__Items from a data source__.
_ _ _ _ _
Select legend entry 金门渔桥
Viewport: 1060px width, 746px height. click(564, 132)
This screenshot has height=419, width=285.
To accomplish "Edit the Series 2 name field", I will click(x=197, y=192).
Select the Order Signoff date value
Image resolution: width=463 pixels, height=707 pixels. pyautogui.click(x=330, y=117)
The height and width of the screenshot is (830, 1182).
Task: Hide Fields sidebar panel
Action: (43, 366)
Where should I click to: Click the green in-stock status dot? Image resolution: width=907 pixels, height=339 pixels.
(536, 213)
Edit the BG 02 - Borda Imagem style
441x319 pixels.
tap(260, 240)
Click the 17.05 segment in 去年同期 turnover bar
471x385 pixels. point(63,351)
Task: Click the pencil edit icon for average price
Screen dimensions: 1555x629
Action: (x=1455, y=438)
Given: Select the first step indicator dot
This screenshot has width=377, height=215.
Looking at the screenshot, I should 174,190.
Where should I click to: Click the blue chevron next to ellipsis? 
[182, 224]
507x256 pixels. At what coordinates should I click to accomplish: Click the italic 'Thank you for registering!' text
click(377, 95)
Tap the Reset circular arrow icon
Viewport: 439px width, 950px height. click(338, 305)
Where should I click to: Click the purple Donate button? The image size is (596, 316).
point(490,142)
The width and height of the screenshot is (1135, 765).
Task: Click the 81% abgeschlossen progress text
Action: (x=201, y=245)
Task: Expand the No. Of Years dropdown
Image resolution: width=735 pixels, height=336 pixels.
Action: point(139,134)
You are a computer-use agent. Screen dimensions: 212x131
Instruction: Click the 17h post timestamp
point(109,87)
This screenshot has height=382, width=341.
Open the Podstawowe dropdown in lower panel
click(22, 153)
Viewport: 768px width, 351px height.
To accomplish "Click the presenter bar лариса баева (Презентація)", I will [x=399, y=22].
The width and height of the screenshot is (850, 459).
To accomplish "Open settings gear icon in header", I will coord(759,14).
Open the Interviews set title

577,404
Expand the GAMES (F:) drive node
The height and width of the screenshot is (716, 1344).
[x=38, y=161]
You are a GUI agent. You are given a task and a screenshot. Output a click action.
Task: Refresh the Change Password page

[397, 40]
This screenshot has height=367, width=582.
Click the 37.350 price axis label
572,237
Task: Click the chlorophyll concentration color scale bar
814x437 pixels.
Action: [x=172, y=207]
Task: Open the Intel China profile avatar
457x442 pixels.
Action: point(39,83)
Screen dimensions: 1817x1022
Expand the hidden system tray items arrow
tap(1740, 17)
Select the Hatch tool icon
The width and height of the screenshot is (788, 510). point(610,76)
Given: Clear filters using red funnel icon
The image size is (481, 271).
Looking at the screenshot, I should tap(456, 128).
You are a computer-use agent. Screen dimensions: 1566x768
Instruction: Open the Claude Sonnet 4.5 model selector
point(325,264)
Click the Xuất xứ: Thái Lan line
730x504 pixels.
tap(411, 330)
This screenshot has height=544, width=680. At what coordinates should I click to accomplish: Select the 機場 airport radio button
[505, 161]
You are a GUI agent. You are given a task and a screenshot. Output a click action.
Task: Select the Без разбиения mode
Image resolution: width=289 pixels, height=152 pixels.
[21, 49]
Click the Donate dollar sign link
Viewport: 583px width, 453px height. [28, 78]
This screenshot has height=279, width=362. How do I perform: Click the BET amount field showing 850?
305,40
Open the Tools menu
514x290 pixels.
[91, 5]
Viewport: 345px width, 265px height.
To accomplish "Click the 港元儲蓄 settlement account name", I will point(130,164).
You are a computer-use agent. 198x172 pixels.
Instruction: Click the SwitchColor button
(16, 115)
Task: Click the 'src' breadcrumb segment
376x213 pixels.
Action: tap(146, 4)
_ _ _ _ _
__What you are asked to do__.
With "name" as the search string, filter the records and return each line that has it.

__Written solution__.
To accomplish "Edit the Series 2 name field", I will click(x=197, y=192).
To accomplish "Click the 港元儲蓄 settlement account name", I will point(130,164).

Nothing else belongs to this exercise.